Monday, November 29, 2010

The Cuban Missile Crisis and Philip Glass

Watched the powerful documentary, "Fog of War," which deals with the Cuban Missile Crisis of 1962.
All of us who have seen this film know that it centers around the Secretary of Defense under President Kennedy, Robert Strange McNamara, one of the most powerful and controversial political figures of those times.
I hasten to insert at this point that I take no position on the issues that created this documentary - that is not my reason for this blog.
It is the music that was written for the documentary by Glass.
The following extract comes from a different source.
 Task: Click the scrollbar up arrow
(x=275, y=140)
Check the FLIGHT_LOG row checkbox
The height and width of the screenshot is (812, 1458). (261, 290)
The center of this documentary is the reality that the world was face-to-face with Armageddon for a period of two weeks in the Fall of 1962. The lurid nature of war and its immortal message, 'kill or be killed' was never more pronounced than in this crisis.
The black and white nature of strife and its consequences was made even more brilliant in impact through the music of Glass. Do recall that in his early career, he was known as a "minimalist," and in this film, released early in this first decade of our new century, Glass returns to that form, most assuredly in his simple harmonic progressions and language of the days of his two favorite teachers (as he himself asserts), Bach and Mozart.
The result, for me, is a perfect marriage between the implacable reality of the horror of War, and the parallel simplism in the music that Glass writes to buttress the theme of the documentary.
Do watch AND listen, even if you have already seen the film, and see what you think.